Życie w UK
Rezygnacja z programu FURLOUGH doprowadzi do wzrostu bezrobocia nienotowanego od czasów Wielkiego Kryzysu – ostrzegają eksperci
Fot. Getty
Eksperci think thanku Public Policy Research alarmują, że zakończenie programu FURLOUGH z końcem października doprowadzi do wzrostu bezrobocia do poziomu nienotowanego od czasów Wielkiego Kryzysu z lat 30-tych. Jeśli natomiast rząd zdecydowałby się choć częściowo kontynuować pomoc, to na Wyspach można by uratować nawet 2 mln miejsc pracy.
Z analizy dokonanej przez ekspertów Public Policy Research, do której dotarł „The Observer” wynika, że do końca października z pomocy w ramach programu furlough będzie korzystać nawet 3 mln ludzi. I choć wiadomym jest, że w najbliższych miesiącach pracę straci ok. 1 mln mieszkańców Wysp (z uwagi na obniżenie się popytu), to, jak twierdzą znawcy tematu, rząd mógłby uratować kolejne 2 mln, jeśli wprowadziłby kolejny program pomocowy, nakierowany na pomoc dla przedsiębiorców z najbardziej wrażliwych sektorów, takich jak sektor hotelarski, rozrywkowy czy budowlany.
Recesja w UK
Po opublikowaniu informacji o tym, że w II kwartale 2020 r. (kwiecień – czerwiec) Wielka Brytania zanotowała największy spadek PKB (20,4 proc.) od czasu rozpoczęcia prowadzenia statystyk, każde zachowane miejsce pracy na Wyspach będzie na wagę złota. O tym, że rząd powinien kontynuować pomoc dla przedsiębiorców w UK także po zakończeniu furlough, jest zresztą przekonana większość Brytyjczyków.

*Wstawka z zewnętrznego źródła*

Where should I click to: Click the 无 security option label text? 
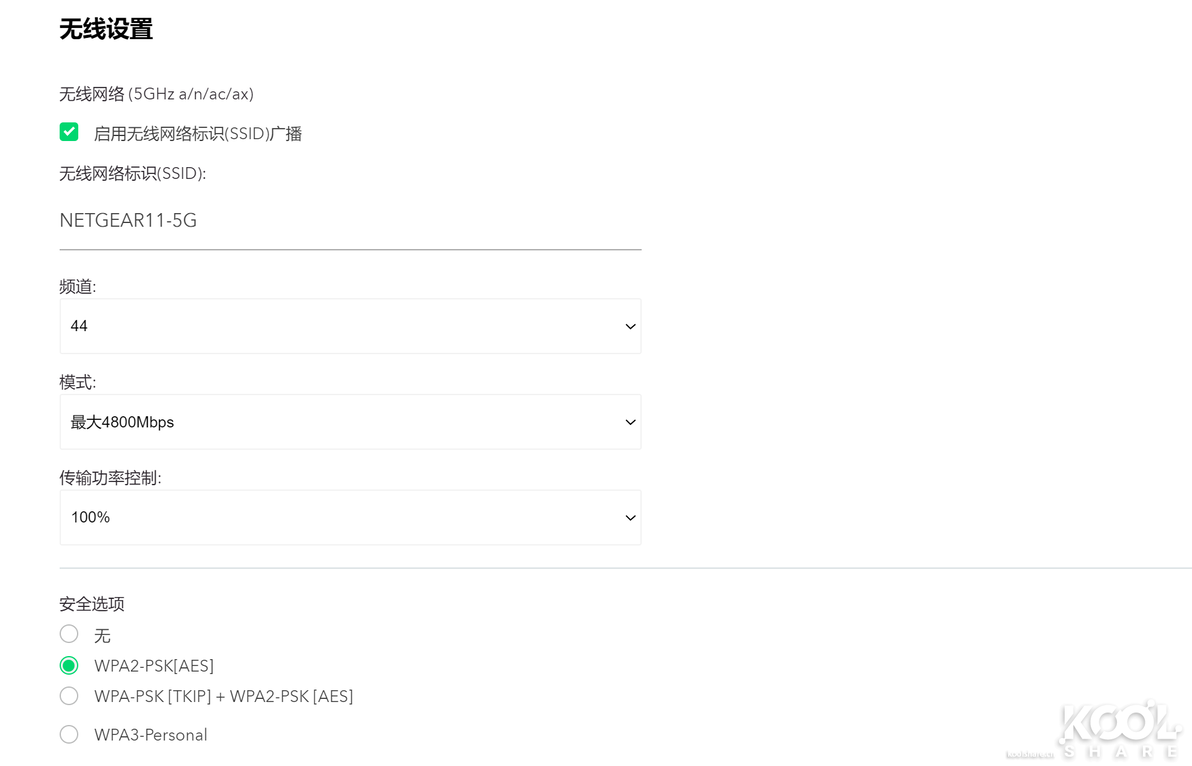tap(102, 636)
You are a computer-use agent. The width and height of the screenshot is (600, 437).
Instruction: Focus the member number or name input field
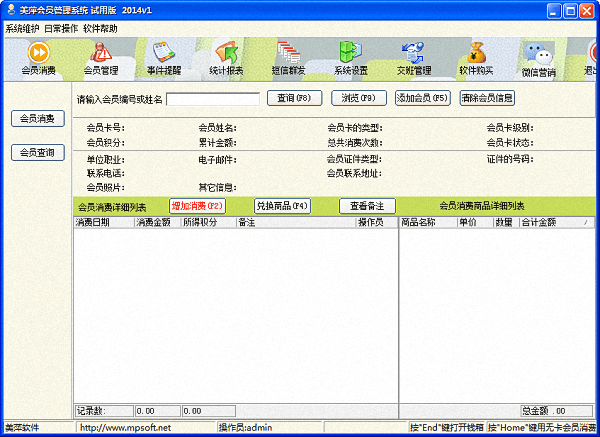(x=212, y=99)

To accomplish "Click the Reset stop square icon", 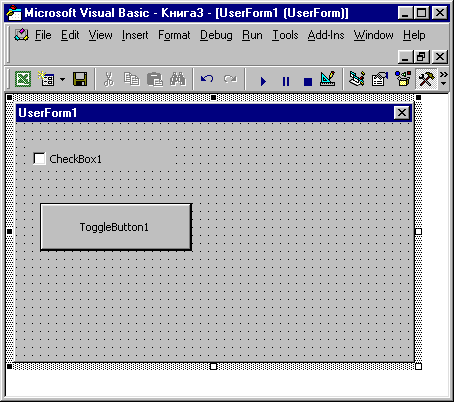I will (308, 82).
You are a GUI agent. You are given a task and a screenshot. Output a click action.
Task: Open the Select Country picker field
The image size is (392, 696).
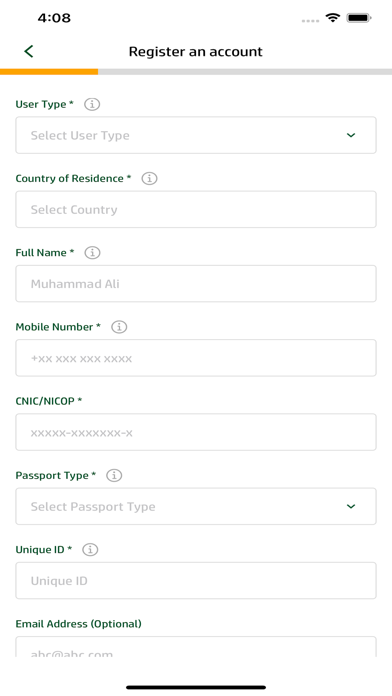196,210
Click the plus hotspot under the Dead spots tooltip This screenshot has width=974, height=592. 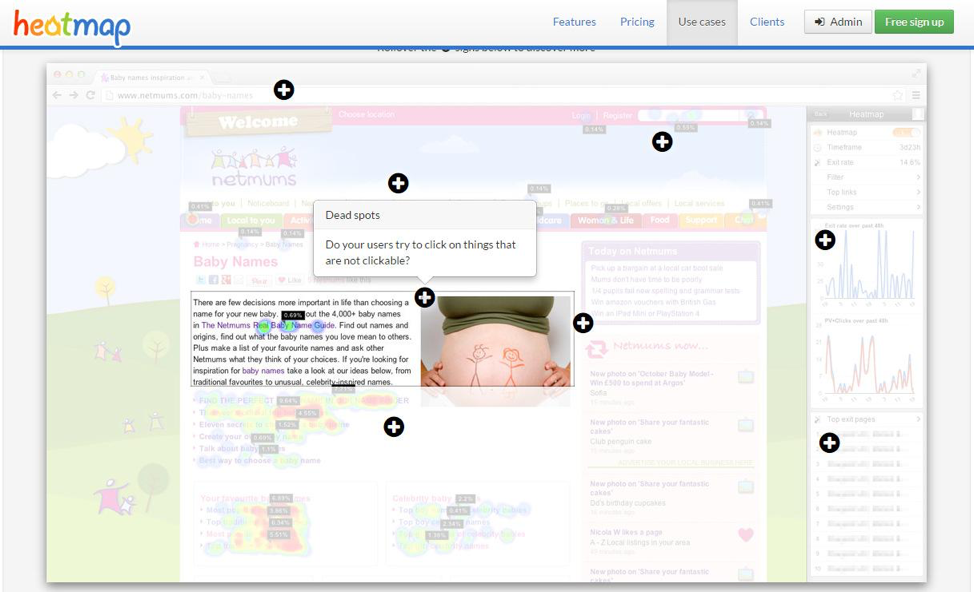(425, 298)
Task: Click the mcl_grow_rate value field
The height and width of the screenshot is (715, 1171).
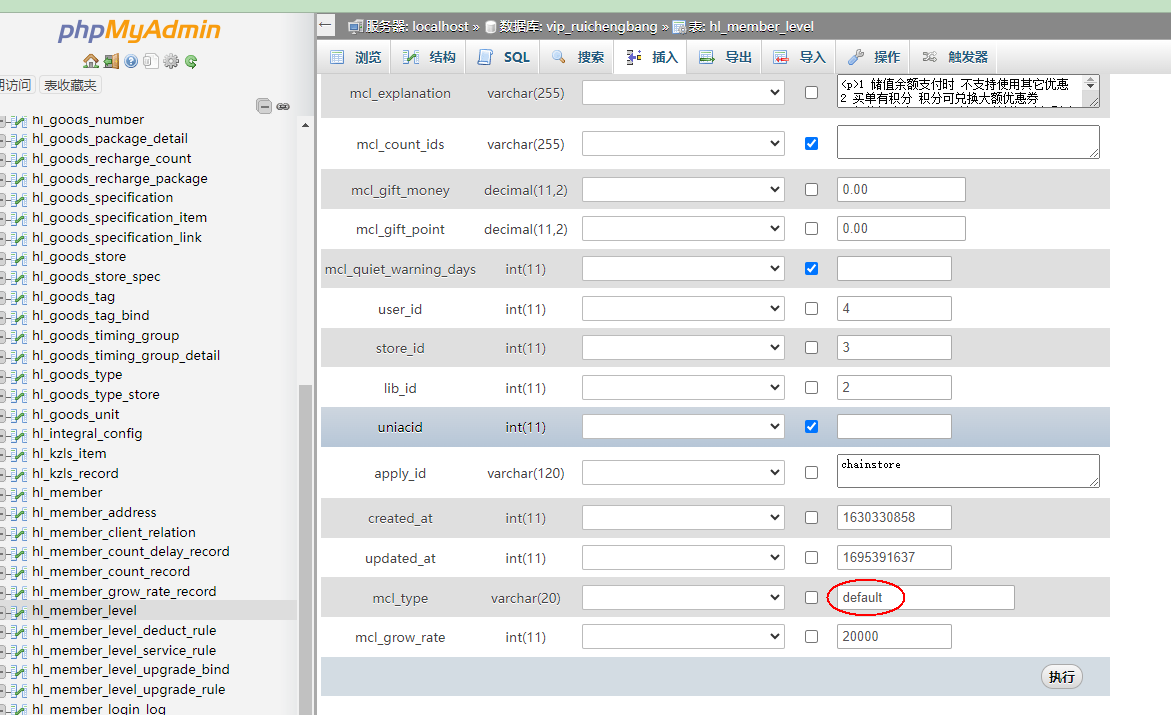Action: [893, 637]
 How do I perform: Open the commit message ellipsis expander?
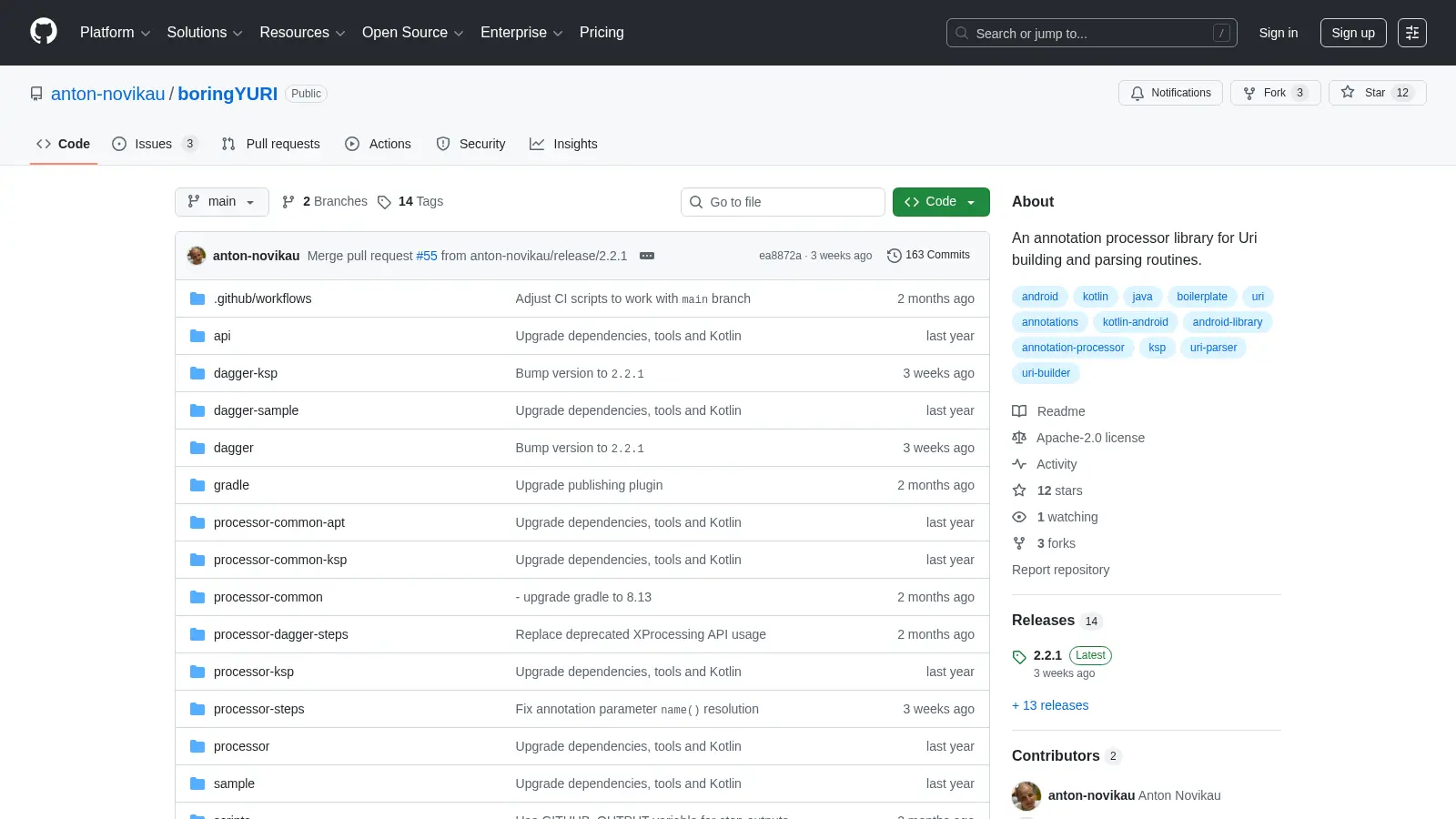click(x=647, y=256)
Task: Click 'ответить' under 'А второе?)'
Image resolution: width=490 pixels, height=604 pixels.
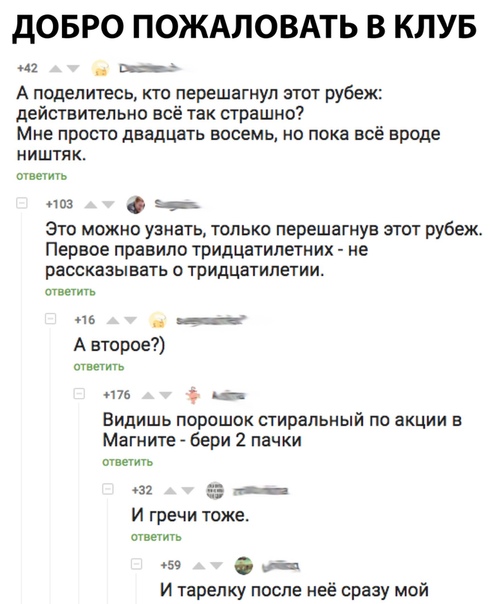Action: click(99, 367)
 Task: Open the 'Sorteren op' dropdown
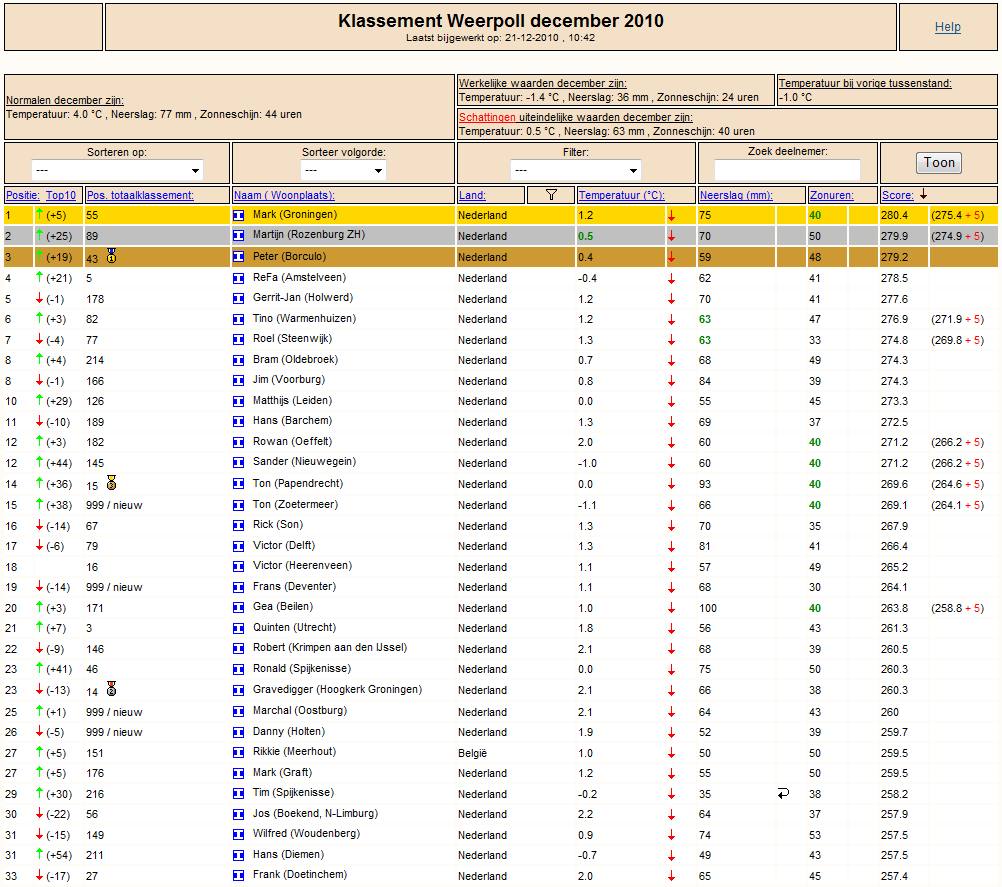click(117, 169)
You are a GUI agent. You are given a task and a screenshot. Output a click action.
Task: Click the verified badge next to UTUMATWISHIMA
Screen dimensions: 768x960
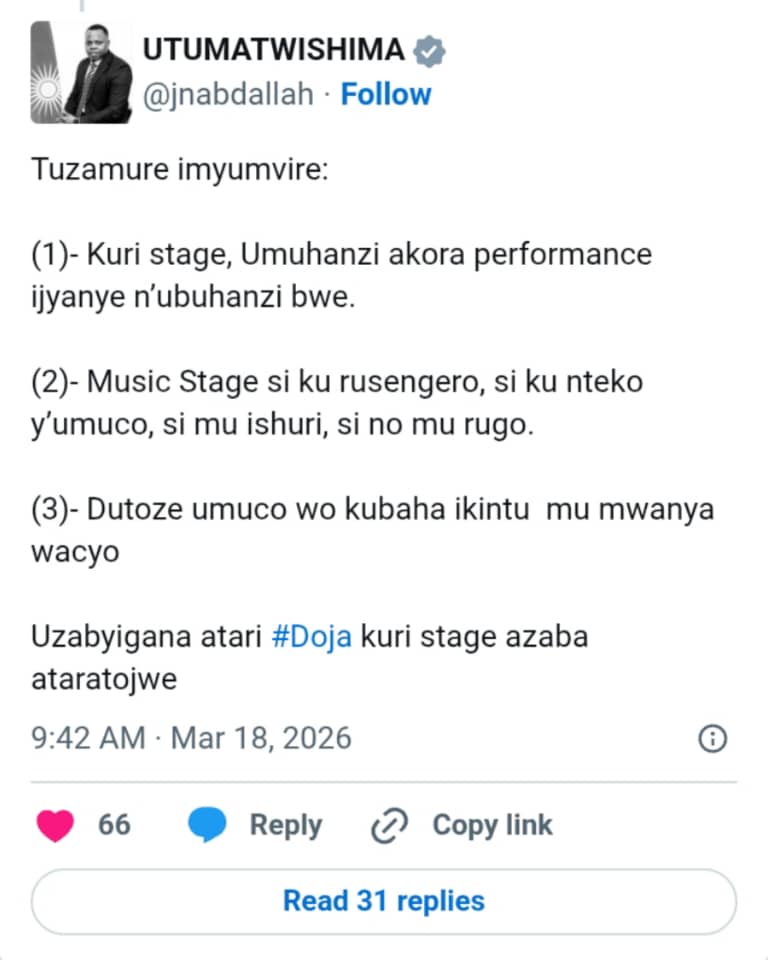pyautogui.click(x=430, y=50)
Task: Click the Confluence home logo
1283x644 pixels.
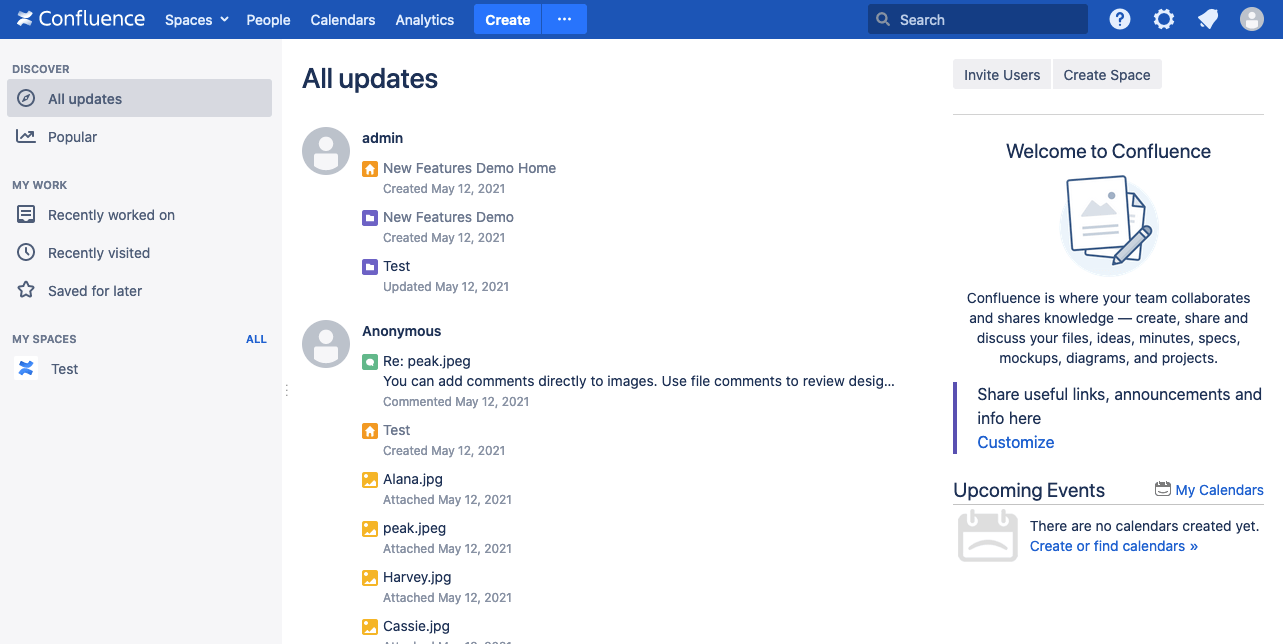Action: click(80, 18)
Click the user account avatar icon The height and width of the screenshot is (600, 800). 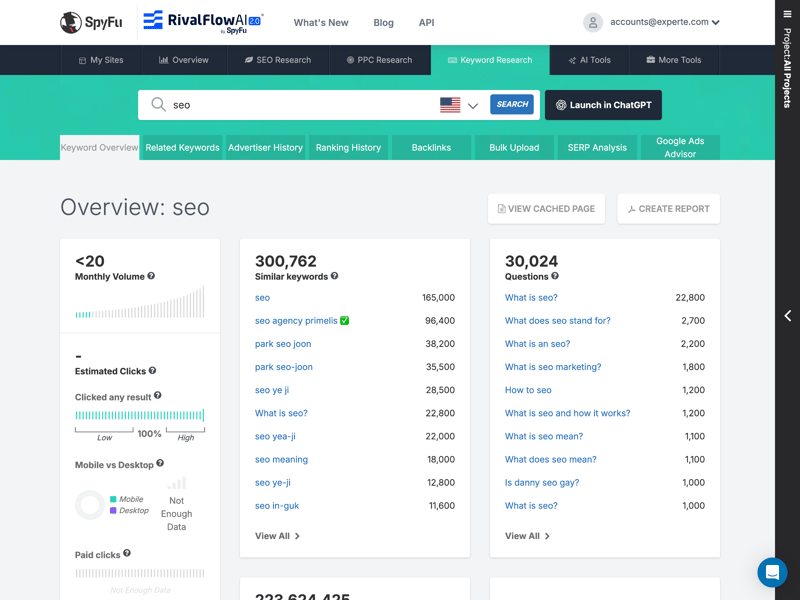pos(593,22)
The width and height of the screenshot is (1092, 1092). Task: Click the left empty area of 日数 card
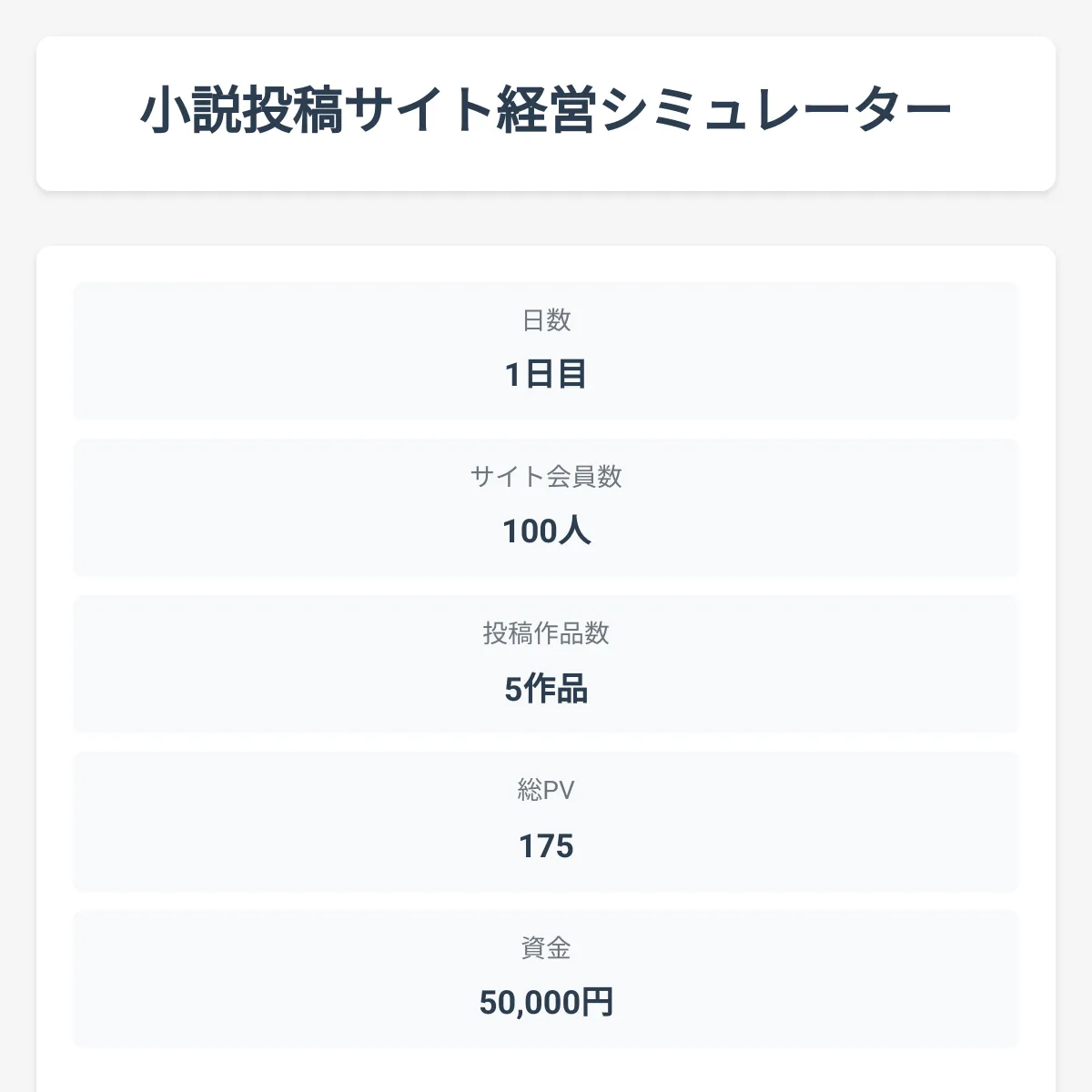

Z ankiety przeprowadzonej przez Opinium dla „The Observer” wynika, że tylko 28 proc. ankietowanych jest zdania, iż pomoc publiczna powinna zakończyć się zgodnie z planem. 33 proc. respondentów uważa z kolei, że z pomocy rządu powinni nadal korzystać przedsiębiorcy i pracownicy najbardziej dotkniętych COVID-19 sektorów, a 18 proc. jest zdania, że z pomocy tej powinny korzystać firmy niezależnie od sektora, w którym prowadzą działalność.
- CZYTAJ: Budowlaniec wygrał 105 mln funtów na loterii, ale do tej pory niewiele kupił za te pieniądze
Aktualne dane dotyczące bezrobocia w UK
Z najnowszych danych opublikowanych przez Office for National Statistics wynika, że brytyjski rynek pracy został przygnieciony lockdownem, ponieważ od marca pracę w UK straciło 730 000 osób. Z tego też względu Anneliese Dodds – kanclerz skarbu w gabinecie cieni apeluje, by rząd nie rezygnował z pomocy przedsiębiorcom także jesienią. – Pracę na Wyspach straciło od marca już blisko 750 000 ludzi, a teraz grozi to kolejnym milionom ludzi, jeśli rząd nie zmieni sposobu postępowania – mówi Dodds. A wtórują jej także niektórzy deputowani Partii Konserwatywnej, którzy apelują do rządu o zwiększenie kwoty Universal Credit – zasiłku, na którym swoją egzystencję będzie opierać w najbliższych miesiącach coraz więcej ludzi pozbawionych pracy na skutek epidemii.